# [Available data]
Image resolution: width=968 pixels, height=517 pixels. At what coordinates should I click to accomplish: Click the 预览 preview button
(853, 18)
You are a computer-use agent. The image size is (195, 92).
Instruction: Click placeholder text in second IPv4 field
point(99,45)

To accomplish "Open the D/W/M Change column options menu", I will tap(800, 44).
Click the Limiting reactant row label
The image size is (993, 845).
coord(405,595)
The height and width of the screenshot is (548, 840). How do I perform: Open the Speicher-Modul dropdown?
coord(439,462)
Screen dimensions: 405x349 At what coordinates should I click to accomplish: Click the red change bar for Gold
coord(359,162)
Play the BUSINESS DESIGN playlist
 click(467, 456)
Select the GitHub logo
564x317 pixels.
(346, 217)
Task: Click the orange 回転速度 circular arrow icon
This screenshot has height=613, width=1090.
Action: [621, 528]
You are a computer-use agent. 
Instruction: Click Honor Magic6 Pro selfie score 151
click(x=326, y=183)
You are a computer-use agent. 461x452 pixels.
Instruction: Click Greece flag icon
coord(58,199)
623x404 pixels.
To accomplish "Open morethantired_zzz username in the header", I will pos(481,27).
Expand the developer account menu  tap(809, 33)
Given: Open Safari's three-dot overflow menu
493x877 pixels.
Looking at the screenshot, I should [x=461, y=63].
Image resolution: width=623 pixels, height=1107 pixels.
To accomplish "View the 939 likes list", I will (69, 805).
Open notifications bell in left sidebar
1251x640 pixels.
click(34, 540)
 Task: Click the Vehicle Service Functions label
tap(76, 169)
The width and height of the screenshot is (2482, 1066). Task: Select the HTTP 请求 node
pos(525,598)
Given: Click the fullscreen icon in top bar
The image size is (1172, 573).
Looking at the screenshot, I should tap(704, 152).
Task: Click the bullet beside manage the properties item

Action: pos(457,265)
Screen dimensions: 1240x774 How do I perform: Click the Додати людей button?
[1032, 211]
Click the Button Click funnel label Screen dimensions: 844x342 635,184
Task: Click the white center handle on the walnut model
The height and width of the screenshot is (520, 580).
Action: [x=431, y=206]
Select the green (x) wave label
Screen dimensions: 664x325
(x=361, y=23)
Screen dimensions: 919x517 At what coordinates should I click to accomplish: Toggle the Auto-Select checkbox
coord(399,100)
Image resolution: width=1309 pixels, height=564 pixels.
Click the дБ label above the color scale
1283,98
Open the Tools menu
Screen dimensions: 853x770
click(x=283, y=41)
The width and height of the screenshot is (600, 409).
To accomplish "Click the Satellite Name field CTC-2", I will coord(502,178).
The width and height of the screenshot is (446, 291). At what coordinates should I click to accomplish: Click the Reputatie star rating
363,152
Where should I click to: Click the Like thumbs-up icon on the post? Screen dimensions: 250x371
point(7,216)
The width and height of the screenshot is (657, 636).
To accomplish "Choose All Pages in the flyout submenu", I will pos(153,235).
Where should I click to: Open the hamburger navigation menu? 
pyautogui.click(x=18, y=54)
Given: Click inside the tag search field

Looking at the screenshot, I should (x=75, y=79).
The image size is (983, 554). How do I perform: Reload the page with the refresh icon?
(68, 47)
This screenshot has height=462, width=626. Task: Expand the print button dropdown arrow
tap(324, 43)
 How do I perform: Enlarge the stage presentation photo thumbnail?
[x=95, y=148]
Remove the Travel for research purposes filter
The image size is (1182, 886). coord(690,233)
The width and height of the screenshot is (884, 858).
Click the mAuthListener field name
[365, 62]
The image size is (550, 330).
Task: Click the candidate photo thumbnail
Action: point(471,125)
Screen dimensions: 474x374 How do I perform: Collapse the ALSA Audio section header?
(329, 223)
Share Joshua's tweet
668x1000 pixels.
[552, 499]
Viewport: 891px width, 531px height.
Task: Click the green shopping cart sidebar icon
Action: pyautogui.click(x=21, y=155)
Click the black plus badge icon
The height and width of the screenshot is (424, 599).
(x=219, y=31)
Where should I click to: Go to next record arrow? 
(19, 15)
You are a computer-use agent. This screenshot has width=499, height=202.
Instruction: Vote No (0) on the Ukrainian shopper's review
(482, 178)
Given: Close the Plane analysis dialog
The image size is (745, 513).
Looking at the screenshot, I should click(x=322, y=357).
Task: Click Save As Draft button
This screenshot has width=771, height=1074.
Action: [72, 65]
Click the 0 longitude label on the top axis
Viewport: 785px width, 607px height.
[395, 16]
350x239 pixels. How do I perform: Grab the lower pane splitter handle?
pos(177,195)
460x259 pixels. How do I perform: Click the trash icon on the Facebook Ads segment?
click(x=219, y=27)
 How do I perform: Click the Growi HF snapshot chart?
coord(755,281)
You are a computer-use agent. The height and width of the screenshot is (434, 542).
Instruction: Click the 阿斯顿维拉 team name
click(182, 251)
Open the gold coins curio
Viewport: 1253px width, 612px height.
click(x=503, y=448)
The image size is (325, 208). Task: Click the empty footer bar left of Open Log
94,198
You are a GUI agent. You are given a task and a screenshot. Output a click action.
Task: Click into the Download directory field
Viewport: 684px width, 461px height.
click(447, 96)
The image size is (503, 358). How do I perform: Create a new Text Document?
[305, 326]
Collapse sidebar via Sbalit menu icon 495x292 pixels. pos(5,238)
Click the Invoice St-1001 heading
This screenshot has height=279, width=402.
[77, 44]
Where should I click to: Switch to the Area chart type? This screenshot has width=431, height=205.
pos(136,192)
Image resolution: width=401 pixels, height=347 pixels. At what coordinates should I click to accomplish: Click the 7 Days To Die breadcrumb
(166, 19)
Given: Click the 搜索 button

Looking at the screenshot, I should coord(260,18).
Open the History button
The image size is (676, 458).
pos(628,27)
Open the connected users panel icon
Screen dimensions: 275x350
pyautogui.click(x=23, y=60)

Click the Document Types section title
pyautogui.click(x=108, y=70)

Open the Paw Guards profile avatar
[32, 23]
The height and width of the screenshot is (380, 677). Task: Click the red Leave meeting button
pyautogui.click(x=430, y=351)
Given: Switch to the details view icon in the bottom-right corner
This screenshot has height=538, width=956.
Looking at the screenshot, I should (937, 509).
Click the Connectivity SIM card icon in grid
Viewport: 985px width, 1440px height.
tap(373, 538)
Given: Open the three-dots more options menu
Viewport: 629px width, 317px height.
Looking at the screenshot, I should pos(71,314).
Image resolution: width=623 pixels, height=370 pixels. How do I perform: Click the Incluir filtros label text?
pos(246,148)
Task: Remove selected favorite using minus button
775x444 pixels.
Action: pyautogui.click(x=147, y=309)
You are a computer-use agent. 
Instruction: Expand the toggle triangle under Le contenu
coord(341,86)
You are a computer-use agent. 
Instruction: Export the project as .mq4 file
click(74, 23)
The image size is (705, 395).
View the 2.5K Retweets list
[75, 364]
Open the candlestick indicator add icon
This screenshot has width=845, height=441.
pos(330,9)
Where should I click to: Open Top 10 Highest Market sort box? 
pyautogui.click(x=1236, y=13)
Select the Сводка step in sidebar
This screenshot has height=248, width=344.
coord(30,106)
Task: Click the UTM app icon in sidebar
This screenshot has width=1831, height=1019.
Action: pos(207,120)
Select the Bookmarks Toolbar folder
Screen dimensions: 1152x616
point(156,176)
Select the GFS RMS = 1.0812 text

# [Prompt]
The reply must present every entry, transcribed with its exact wording.

# [Final answer]
Image resolution: width=968 pixels, height=517 pixels. At what coordinates should I click to accomplish: Click the 预览 preview button
(853, 18)
You are a computer-use agent. The image size is (195, 92).
Instruction: Click placeholder text in second IPv4 field
point(99,45)

To accomplish "Open the D/W/M Change column options menu", I will tap(800, 44).
Click the Limiting reactant row label
The image size is (993, 845).
coord(405,595)
The height and width of the screenshot is (548, 840). How do I perform: Open the Speicher-Modul dropdown?
coord(439,462)
Screen dimensions: 405x349 At what coordinates should I click to accomplish: Click the red change bar for Gold
coord(359,162)
Play the BUSINESS DESIGN playlist
 click(467, 456)
Select the GitHub logo
564x317 pixels.
(346, 217)
Task: Click the orange 回転速度 circular arrow icon
This screenshot has height=613, width=1090.
Action: [621, 528]
You are a computer-use agent. 
Instruction: Click Honor Magic6 Pro selfie score 151
click(x=326, y=183)
You are a computer-use agent. 461x452 pixels.
Instruction: Click Greece flag icon
coord(58,199)
623x404 pixels.
To accomplish "Open morethantired_zzz username in the header", I will pos(481,27).
Expand the developer account menu  tap(809, 33)
Given: Open Safari's three-dot overflow menu
493x877 pixels.
Looking at the screenshot, I should [x=461, y=63].
Image resolution: width=623 pixels, height=1107 pixels.
To accomplish "View the 939 likes list", I will (69, 805).
Open notifications bell in left sidebar
1251x640 pixels.
click(34, 540)
 Task: Click the Vehicle Service Functions label
tap(76, 169)
The width and height of the screenshot is (2482, 1066). Task: Select the HTTP 请求 node
pos(525,598)
Given: Click the fullscreen icon in top bar
The image size is (1172, 573).
Looking at the screenshot, I should tap(704, 152).
Task: Click the bullet beside manage the properties item

Action: pos(457,265)
Screen dimensions: 1240x774 How do I perform: Click the Додати людей button?
[1032, 211]
Click the Button Click funnel label Screen dimensions: 844x342 635,184
Task: Click the white center handle on the walnut model
The height and width of the screenshot is (520, 580).
Action: [x=431, y=206]
Select the green (x) wave label
Screen dimensions: 664x325
(x=361, y=23)
Screen dimensions: 919x517 At what coordinates should I click to accomplish: Toggle the Auto-Select checkbox
coord(399,100)
Image resolution: width=1309 pixels, height=564 pixels.
Click the дБ label above the color scale
1283,98
Open the Tools menu
Screen dimensions: 853x770
click(x=283, y=41)
The width and height of the screenshot is (600, 409).
To accomplish "Click the Satellite Name field CTC-2", I will coord(502,178).
The width and height of the screenshot is (446, 291). At what coordinates should I click to accomplish: Click the Reputatie star rating
363,152
Where should I click to: Click the Like thumbs-up icon on the post? Screen dimensions: 250x371
point(7,216)
The width and height of the screenshot is (657, 636).
To accomplish "Choose All Pages in the flyout submenu", I will pos(153,235).
Where should I click to: Open the hamburger navigation menu? 
pyautogui.click(x=18, y=54)
Given: Click inside the tag search field

Looking at the screenshot, I should (x=75, y=79).
The image size is (983, 554). How do I perform: Reload the page with the refresh icon?
(68, 47)
This screenshot has height=462, width=626. Task: Expand the print button dropdown arrow
tap(324, 43)
 How do I perform: Enlarge the stage presentation photo thumbnail?
[x=95, y=148]
Remove the Travel for research purposes filter
The image size is (1182, 886). coord(690,233)
The width and height of the screenshot is (884, 858).
Click the mAuthListener field name
[365, 62]
The image size is (550, 330).
Task: Click the candidate photo thumbnail
Action: point(471,125)
Screen dimensions: 474x374 How do I perform: Collapse the ALSA Audio section header?
(329, 223)
Share Joshua's tweet
668x1000 pixels.
[552, 499]
Viewport: 891px width, 531px height.
Task: Click the green shopping cart sidebar icon
Action: pyautogui.click(x=21, y=155)
Click the black plus badge icon
The height and width of the screenshot is (424, 599).
(x=219, y=31)
Where should I click to: Go to next record arrow? 
(19, 15)
You are a computer-use agent. This screenshot has width=499, height=202.
Instruction: Vote No (0) on the Ukrainian shopper's review
(482, 178)
Given: Close the Plane analysis dialog
The image size is (745, 513).
Looking at the screenshot, I should click(x=322, y=357).
Task: Click Save As Draft button
This screenshot has width=771, height=1074.
Action: [72, 65]
Click the 0 longitude label on the top axis
Viewport: 785px width, 607px height.
[395, 16]
350x239 pixels. How do I perform: Grab the lower pane splitter handle?
pos(177,195)
460x259 pixels. How do I perform: Click the trash icon on the Facebook Ads segment?
click(x=219, y=27)
 How do I perform: Click the Growi HF snapshot chart?
coord(755,281)
You are a computer-use agent. The height and width of the screenshot is (434, 542).
Instruction: Click the 阿斯顿维拉 team name
click(182, 251)
Open the gold coins curio
Viewport: 1253px width, 612px height.
click(x=503, y=448)
The image size is (325, 208). Task: Click the empty footer bar left of Open Log
94,198
You are a GUI agent. You are given a task and a screenshot. Output a click action.
Task: Click into the Download directory field
Viewport: 684px width, 461px height.
click(447, 96)
The image size is (503, 358). How do I perform: Create a new Text Document?
[305, 326]
Collapse sidebar via Sbalit menu icon 495x292 pixels. pos(5,238)
Click the Invoice St-1001 heading
This screenshot has height=279, width=402.
[77, 44]
Where should I click to: Switch to the Area chart type? This screenshot has width=431, height=205.
pos(136,192)
Image resolution: width=401 pixels, height=347 pixels. At what coordinates should I click to accomplish: Click the 7 Days To Die breadcrumb
(166, 19)
Given: Click the 搜索 button

Looking at the screenshot, I should coord(260,18).
Open the History button
The image size is (676, 458).
pos(628,27)
Open the connected users panel icon
Screen dimensions: 275x350
pyautogui.click(x=23, y=60)

Click the Document Types section title
pyautogui.click(x=108, y=70)

Open the Paw Guards profile avatar
[32, 23]
The height and width of the screenshot is (380, 677). Task: Click the red Leave meeting button
pyautogui.click(x=430, y=351)
Given: Switch to the details view icon in the bottom-right corner
This screenshot has height=538, width=956.
Looking at the screenshot, I should (937, 509).
Click the Connectivity SIM card icon in grid
Viewport: 985px width, 1440px height.
tap(373, 538)
Given: Open the three-dots more options menu
Viewport: 629px width, 317px height.
Looking at the screenshot, I should pos(71,314).
Image resolution: width=623 pixels, height=370 pixels. How do I perform: Click the Incluir filtros label text?
pos(246,148)
Task: Remove selected favorite using minus button
775x444 pixels.
Action: pyautogui.click(x=147, y=309)
You are a computer-use agent. 
Instruction: Expand the toggle triangle under Le contenu
coord(341,86)
You are a computer-use agent. 
Instruction: Export the project as .mq4 file
click(74, 23)
The image size is (705, 395).
View the 2.5K Retweets list
[75, 364]
Open the candlestick indicator add icon
This screenshot has width=845, height=441.
pos(330,9)
Where should I click to: Open Top 10 Highest Market sort box? 
pyautogui.click(x=1236, y=13)
Select the Сводка step in sidebar
This screenshot has height=248, width=344.
coord(30,106)
Task: Click the UTM app icon in sidebar
This screenshot has width=1831, height=1019.
Action: pos(207,120)
Select the Bookmarks Toolbar folder
Screen dimensions: 1152x616
point(156,176)
Select the GFS RMS = 1.0812 text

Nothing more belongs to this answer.